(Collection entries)
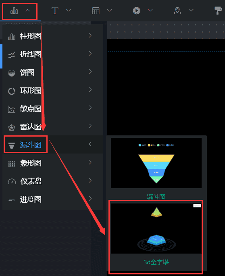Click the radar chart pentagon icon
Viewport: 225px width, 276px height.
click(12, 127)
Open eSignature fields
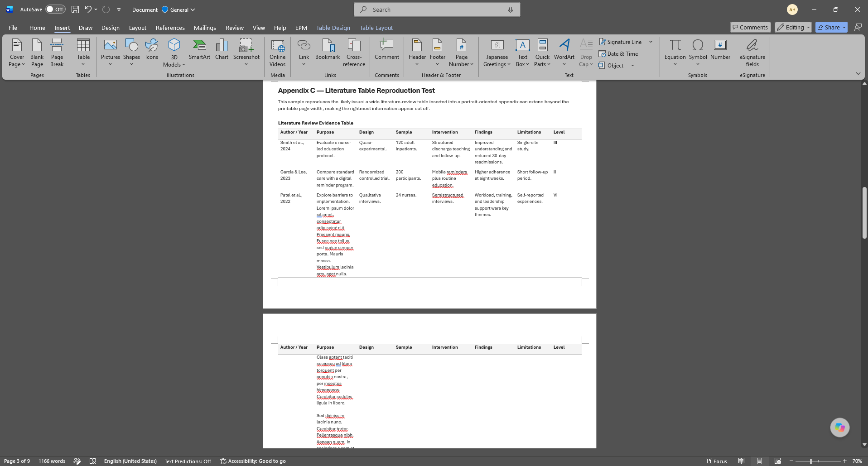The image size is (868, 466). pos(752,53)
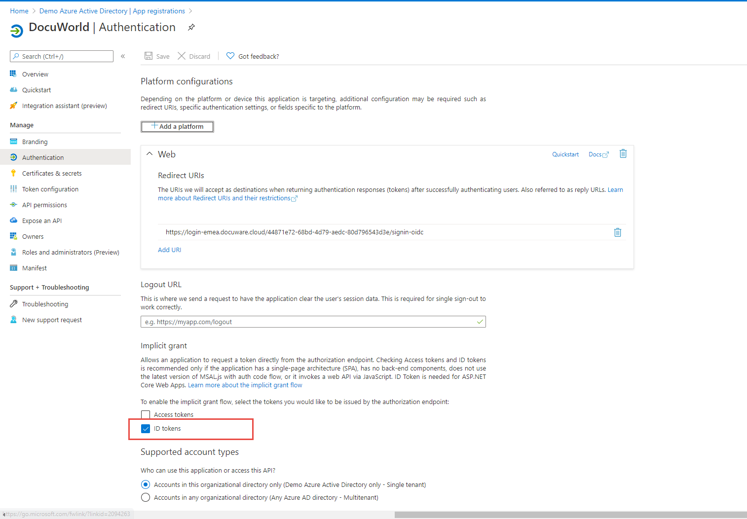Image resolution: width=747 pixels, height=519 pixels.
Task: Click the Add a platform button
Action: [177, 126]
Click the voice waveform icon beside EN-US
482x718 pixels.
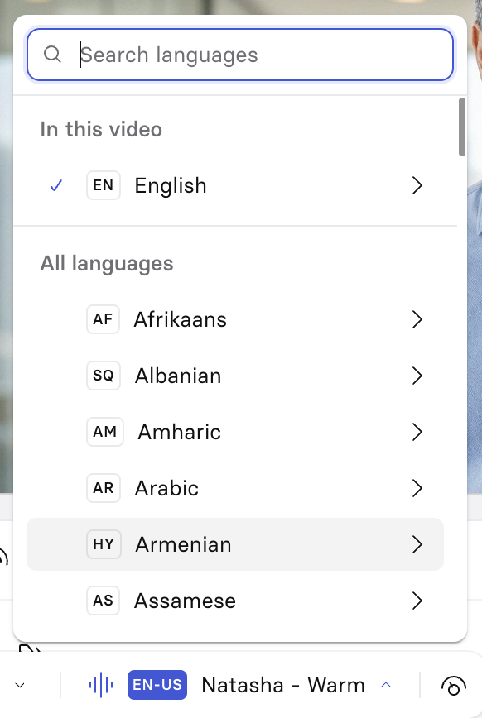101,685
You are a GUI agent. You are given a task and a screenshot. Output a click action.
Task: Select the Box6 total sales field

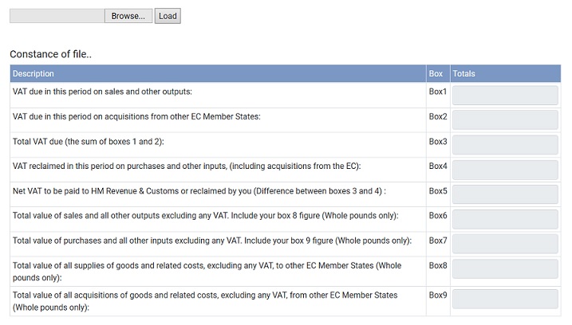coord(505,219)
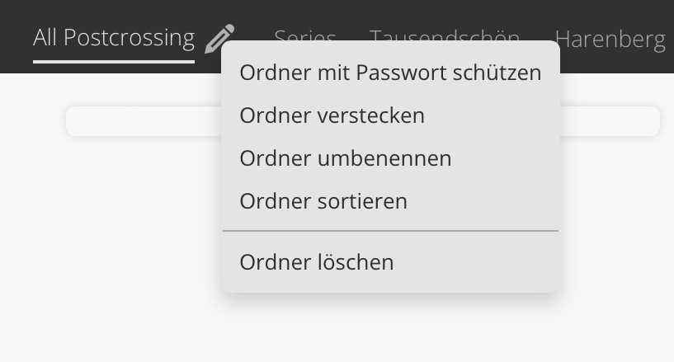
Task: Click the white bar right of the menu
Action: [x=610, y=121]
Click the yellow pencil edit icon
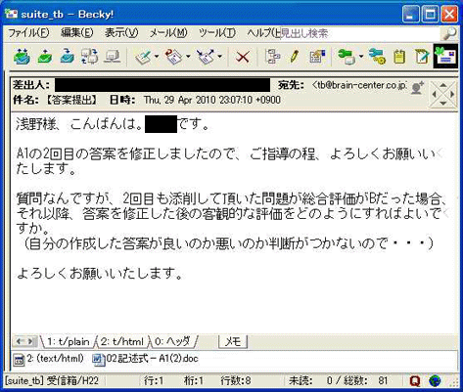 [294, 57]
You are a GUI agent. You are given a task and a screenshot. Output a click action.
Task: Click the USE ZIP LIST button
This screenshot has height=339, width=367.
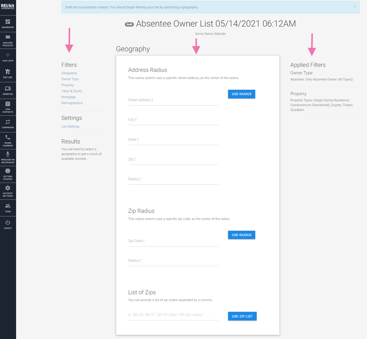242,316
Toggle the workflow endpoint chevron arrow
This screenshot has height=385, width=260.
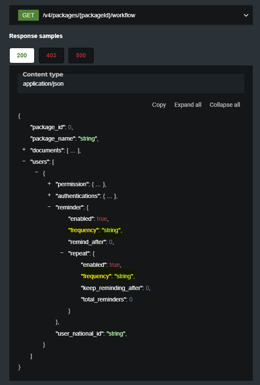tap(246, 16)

--

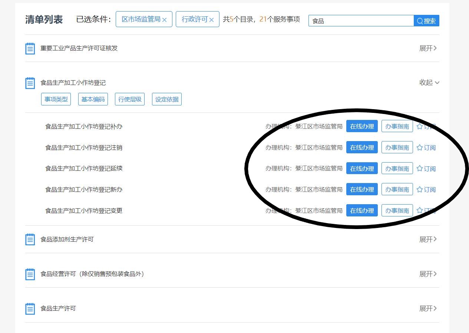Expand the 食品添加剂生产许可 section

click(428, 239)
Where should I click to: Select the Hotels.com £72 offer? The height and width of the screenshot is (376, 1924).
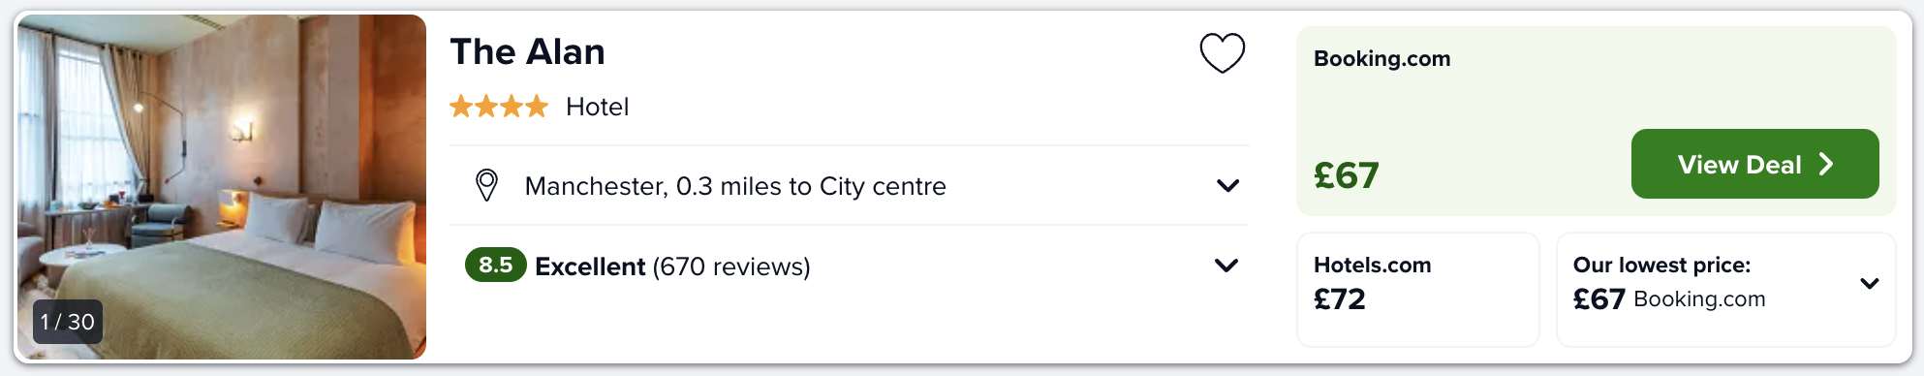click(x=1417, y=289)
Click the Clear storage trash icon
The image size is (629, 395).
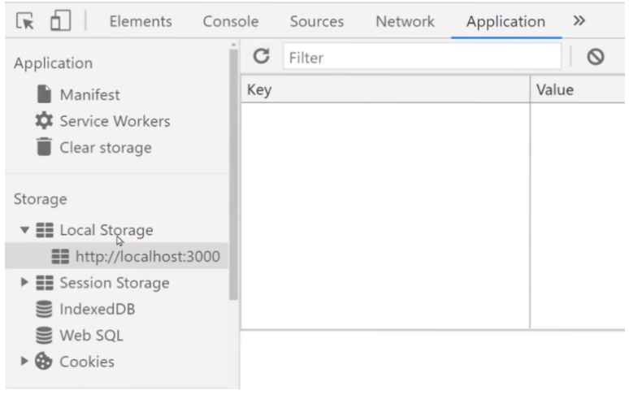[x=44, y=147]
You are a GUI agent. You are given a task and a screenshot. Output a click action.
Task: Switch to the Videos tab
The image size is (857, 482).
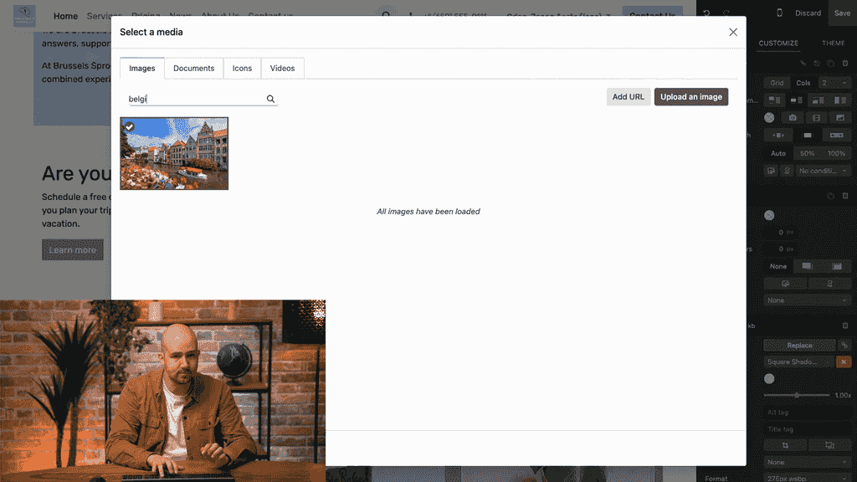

> Exercise directions:
Beginning with the line above that has "The image size is (629, 395)." and going on through the line that has "The image size is (857, 482).", retype every line exactly and add nothing else; drop the pictures.

> Result for this exercise:
The image size is (629, 395).
[x=44, y=147]
You are a GUI agent. You are given a task and a screenshot. Output a click action.
Task: Switch to the Videos tab
The image size is (857, 482).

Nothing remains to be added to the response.